OP4.5 | Dry Eye Disease — Summary & Reflection

KEY TAKEAWAYS

The tear film is a trilaminar structure: outer lipid layer (meibomian glands — retards evaporation), middle aqueous layer (main lacrimal gland + accessory glands of Krause and Wolfring — bulk volume + antimicrobials + EGF), inner mucin layer (goblet cells — wets hydrophobic epithelium).

Dry eye disease (DED) classified by mechanism: Aqueous-deficient DED (ADDE) — Sjögren's syndrome-associated (primary: KCS + xerostomia + anti-Ro/SSA; secondary: in RA/SLE/scleroderma) and non-Sjögren's (age, lacrimal scarring, medications). Evaporative DED (EDE) — meibomian gland dysfunction (commonest), blepharitis, lagophthalmos, reduced blink, contact lens, environment.

Symptoms: burning, gritty sensation, redness, blurring worse with sustained tasks, paradoxical reflex tearing.
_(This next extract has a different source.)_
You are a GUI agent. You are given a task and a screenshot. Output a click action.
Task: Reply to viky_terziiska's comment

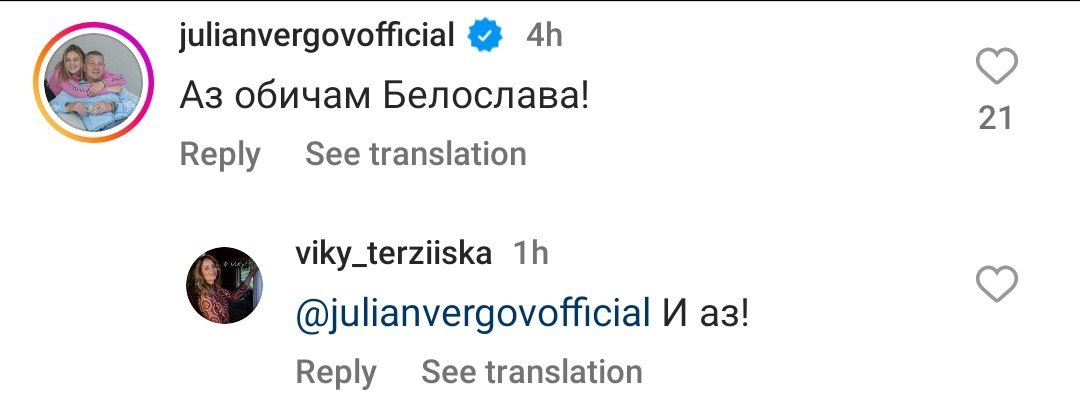[336, 372]
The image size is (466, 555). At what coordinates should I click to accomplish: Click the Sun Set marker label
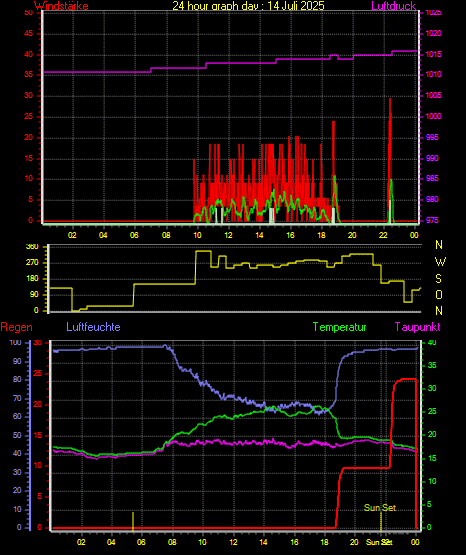380,508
Signs: reduced tear meniscus, punctate corneal staining in the interpalpebral zone, short TBUT, low Schirmer's.

Investigations: Schirmer I test (≥10 mm at 5 min normal; <5 mm severe ADDE), TBUT (<10 sec abnormal, indicates EDE), fluorescein/lissamine staining (Oxford grade 0-V).

Management stepwise: artificial tears (preservative-free if frequent use) → warm compresses/lid hygiene for MGD → cyclosporine 0.05% for inflammatory component → punctal occlusion → autologous serum drops/scleral lenses for severe cases.

REFLECT

Dry eye disease disproportionately affects women and older adults, yet is often dismissed as 'just dry eyes' by clinicians. After working through this module, reflect: how would your clinical approach to a patient presenting with 'watering eyes' change? Would you consider DED in the differential before referring for nasolacrimal duct obstruction? If you had a patient with confirmed Sjögren's syndrome dry eye, what would you say to her about the long-term goals of treatment — since there is no cure, only management? How does the 20-20-20 rule apply to your own study habits?